# Consignes
(A) Recopiez le passage de l'article sur les militants poursuivis qui va de "Militants en ligne" jusqu'à "de la solidarité." inclus.
(B) D'après l'article sur les militants poursuivis, les affirmations suivantes sont-elles vraies ? Pour chacune, répondez par oui ou non et citez les mots du texte qui tranchent. (i) Gaël Quirante est facteur à Levallois-Perret. (ii) Gaël Quirante a reçu trois convocations au commissariat. (iii) L'article est daté du 1er mai 2009.

# Extrait du texte
Militants en ligne de mire

2 mai 2009  |  dans Enquêtes

Militante grecque. Photo : Leïla Minano/Youpress

Militante grecque. Photo : Leïla Minano/Youpress

Militants anti-nucléaire, enseignants protestataires, magistrats en colère, postiers-syndicalistes ou responsables de communauté à Emmaüs, leurs combats sont différents, mais ils ont tous un point commun : ils sont poursuivis « en raison de leur engagement», jurent-ils. A l’occasion du 1er mai, TC enquête sur la criminalisation du mouvement social et part à la rencontre de ces nouveaux délinquants de la solidarité.

Quand il part en manif’, il a toujours une cible collée sur son T-shirt. Pour cause : il est le facteur le plus recherché du pays. Olivier Besancenot ? Avec une convocation au commissariat et un placement sur écoute, le porte-parole du NPA, aurait pu remporter le titre. Mais non, « le postier le plus célèbre de France » n’arrive qu’en deuxième position. C’est un anonyme qui a soufflé la médaille : Gaël Quirante, 32 ans, facteur à Levallois-Perret et délégué du personnel SUD-PTT. Le palmarès est édifiant : deux convocations au commissariat, trois mises à pied, quatre entretiens préalables au licenciement. Motifs? « Menaces, insultes sur chef d’établissement », « exercice illégal du droit de grève », « perturbation d’un centre d’hygiène », « prise de parole non autorisée et refus d’obtempérer ». Dernier grief en date : « port d’un T-shirt pacifiste ».

# Données fournies
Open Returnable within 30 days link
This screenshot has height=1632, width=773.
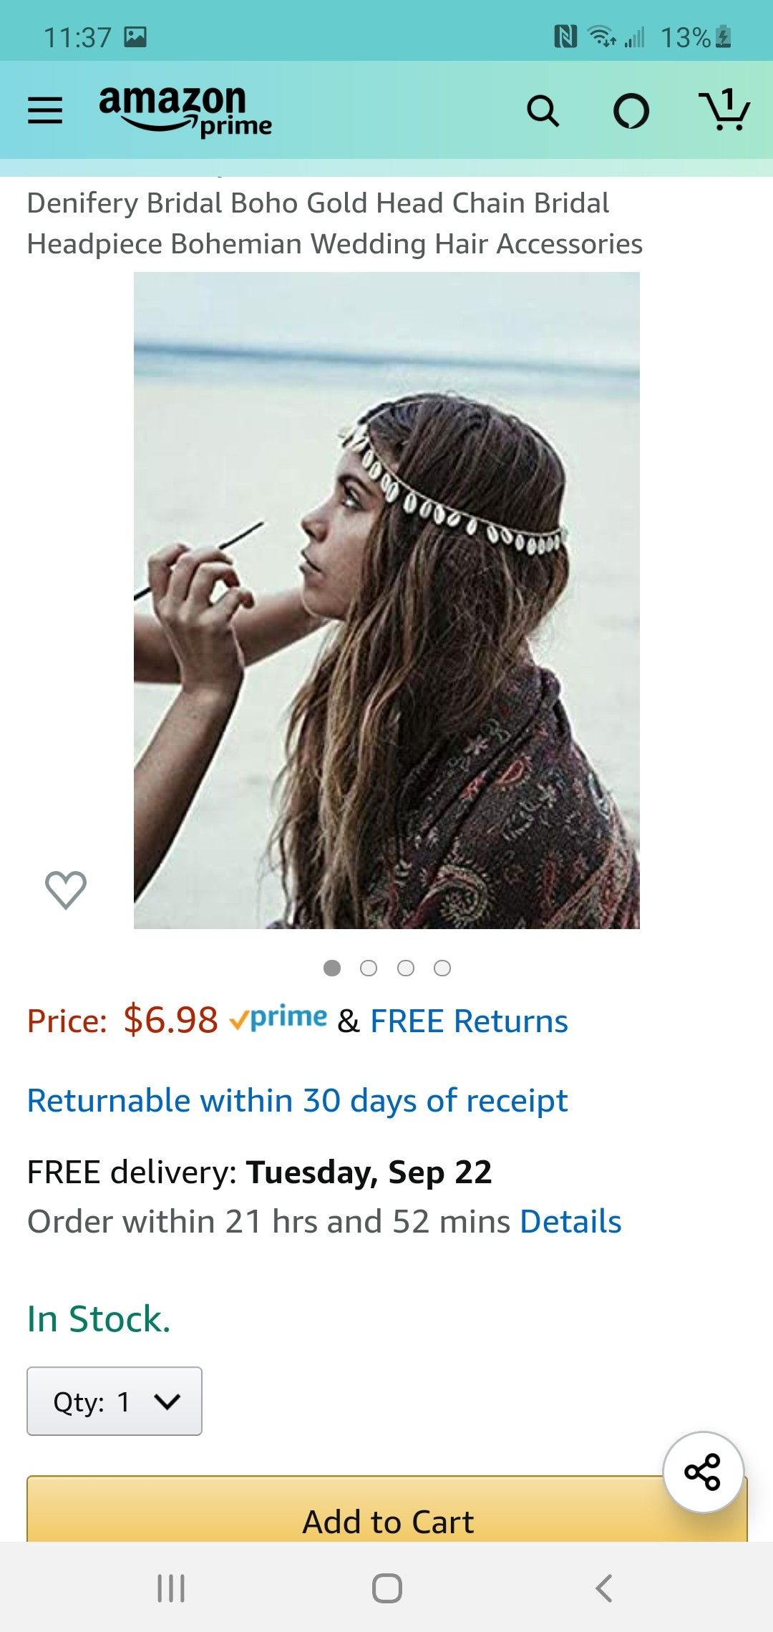[297, 1101]
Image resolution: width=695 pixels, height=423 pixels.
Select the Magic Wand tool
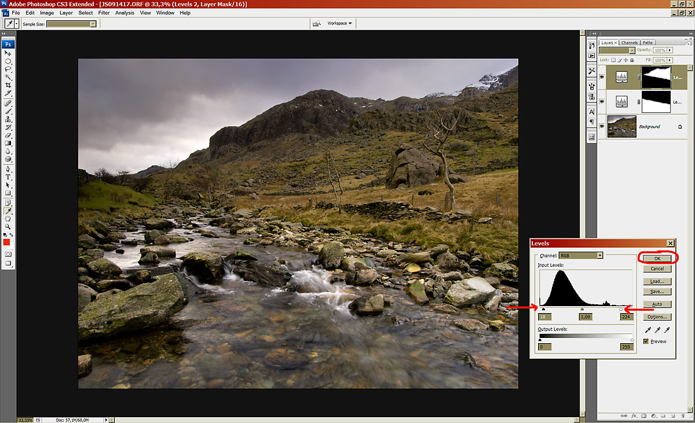tap(8, 77)
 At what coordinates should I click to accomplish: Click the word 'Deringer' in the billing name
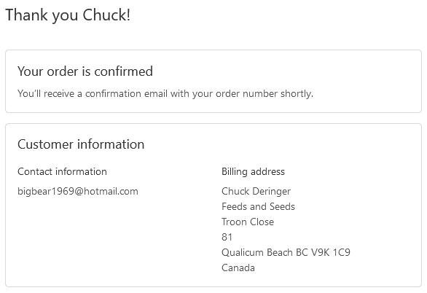tap(272, 192)
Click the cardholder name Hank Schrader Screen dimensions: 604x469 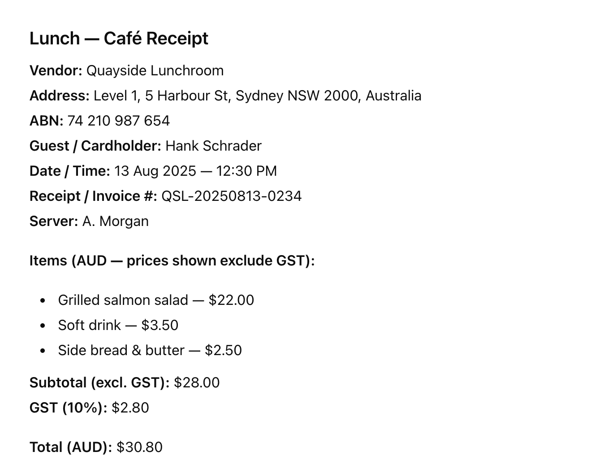[x=213, y=146]
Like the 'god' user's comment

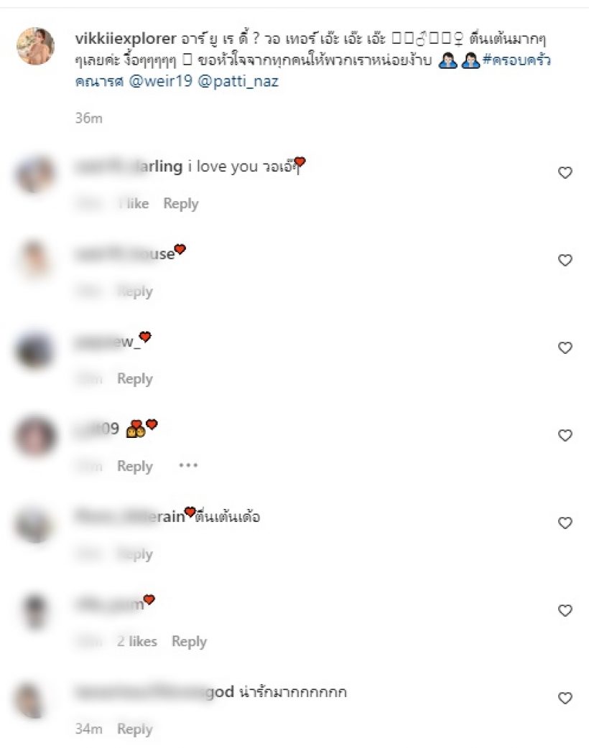[565, 698]
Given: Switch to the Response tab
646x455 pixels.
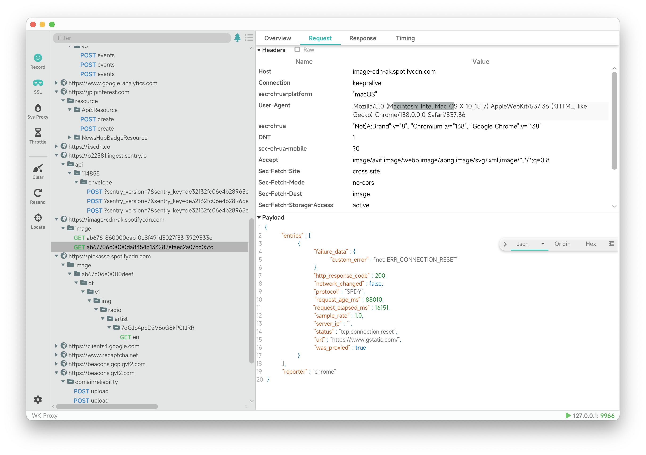Looking at the screenshot, I should coord(362,38).
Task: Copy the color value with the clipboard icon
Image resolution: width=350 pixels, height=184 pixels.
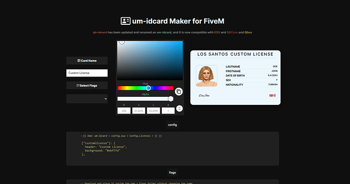Action: pyautogui.click(x=179, y=91)
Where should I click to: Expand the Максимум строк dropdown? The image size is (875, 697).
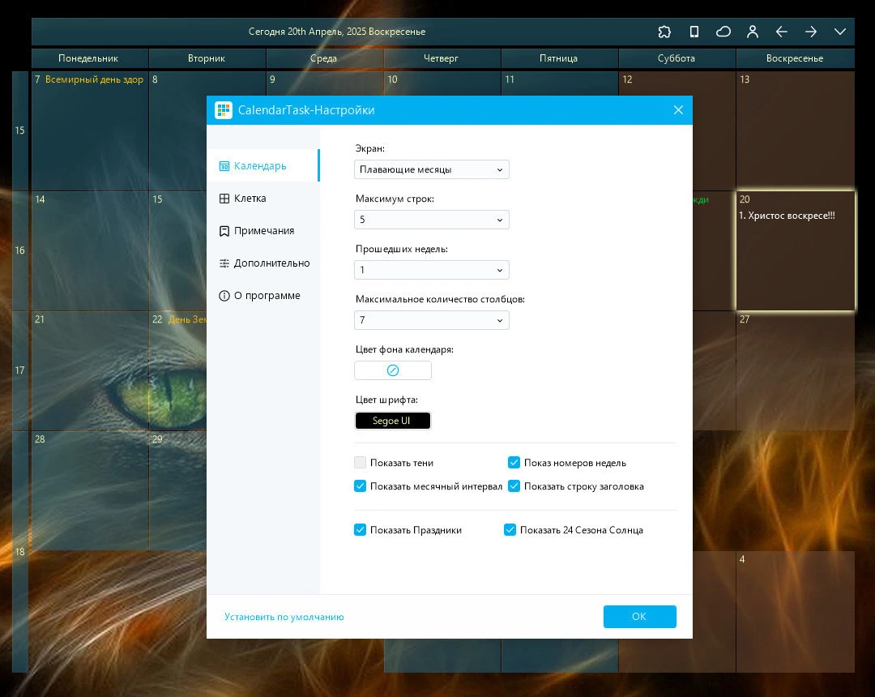[x=431, y=220]
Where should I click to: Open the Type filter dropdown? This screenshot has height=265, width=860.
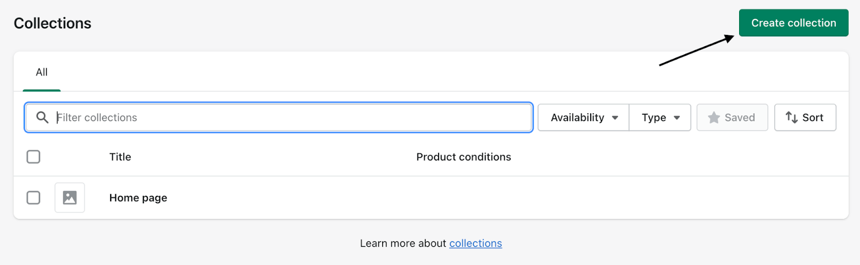[660, 117]
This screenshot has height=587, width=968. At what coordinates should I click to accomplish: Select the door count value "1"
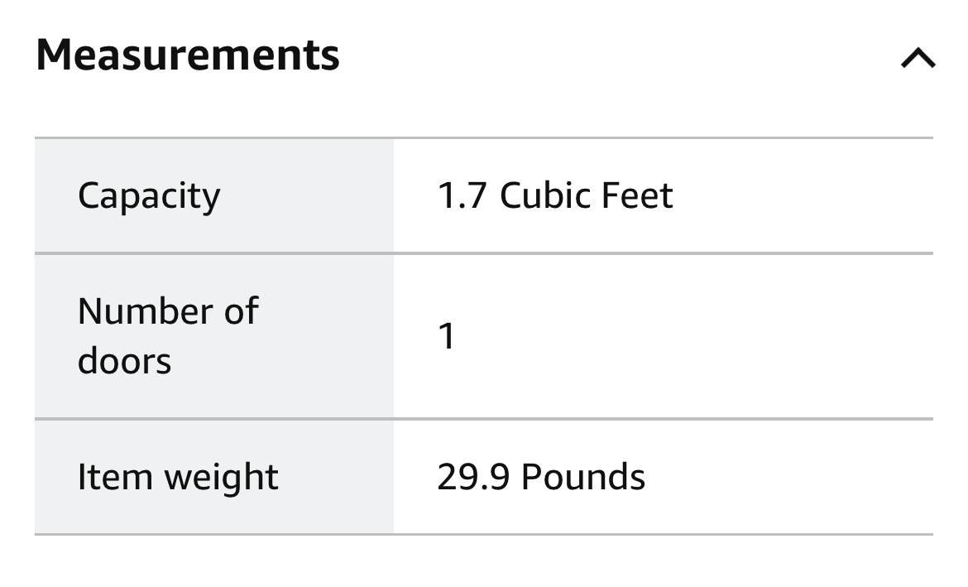447,336
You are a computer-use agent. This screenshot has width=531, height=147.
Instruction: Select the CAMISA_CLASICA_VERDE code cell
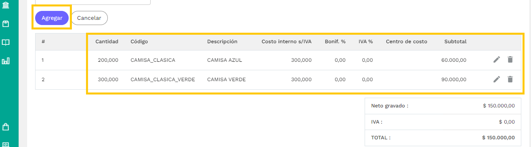tap(163, 80)
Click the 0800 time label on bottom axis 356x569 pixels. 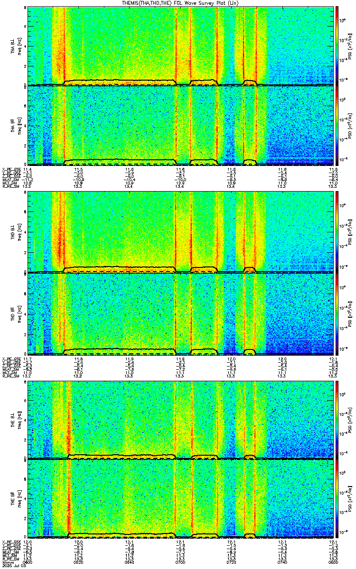[x=333, y=561]
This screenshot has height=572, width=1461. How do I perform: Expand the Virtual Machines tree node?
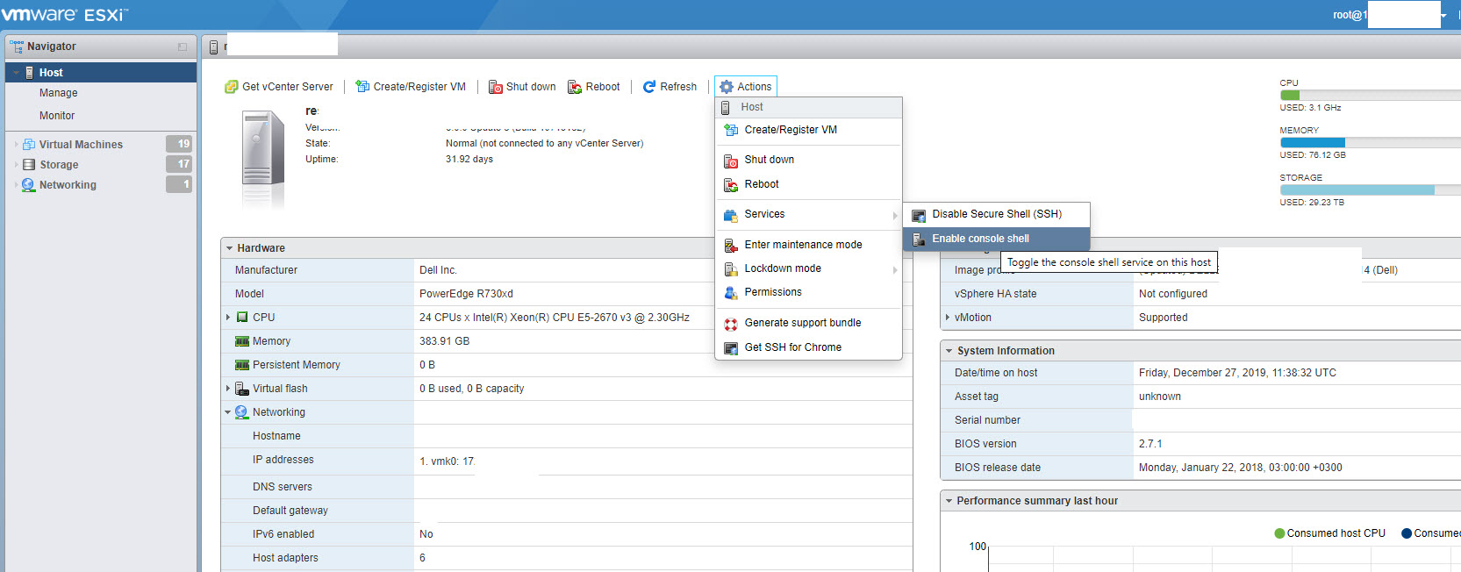coord(16,145)
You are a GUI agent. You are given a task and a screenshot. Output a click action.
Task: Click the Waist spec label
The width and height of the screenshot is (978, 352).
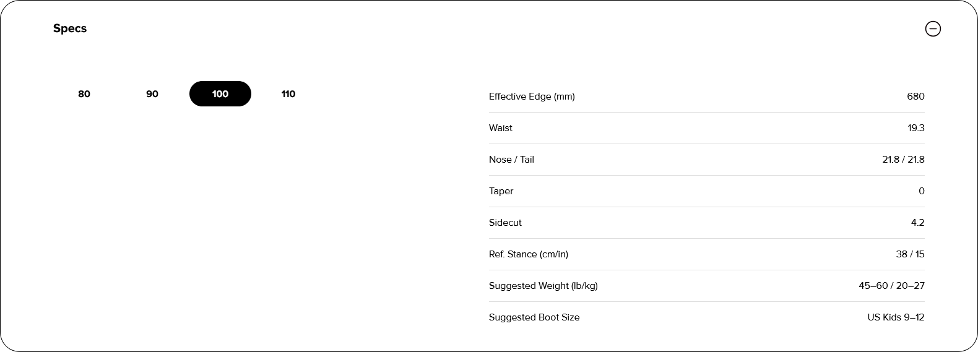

# Réponses par consigne
(A)
Militants en ligne de mire

2 mai 2009  |  dans Enquêtes

Militante grecque. Photo : Leïla Minano/Youpress

Militante grecque. Photo : Leïla Minano/Youpress

Militants anti-nucléaire, enseignants protestataires, magistrats en colère, postiers-syndicalistes ou responsables de communauté à Emmaüs, leurs combats sont différents, mais ils ont tous un point commun : ils sont poursuivis « en raison de leur engagement», jurent-ils. A l’occasion du 1er mai, TC enquête sur la criminalisation du mouvement social et part à la rencontre de ces nouveaux délinquants de la solidarité.

(B)
(i) Oui : « Gaël Quirante, 32 ans, facteur à Levallois-Perret ».
(ii) Non : « deux convocations au commissariat ».
(iii) Non : « 2 mai 2009 ».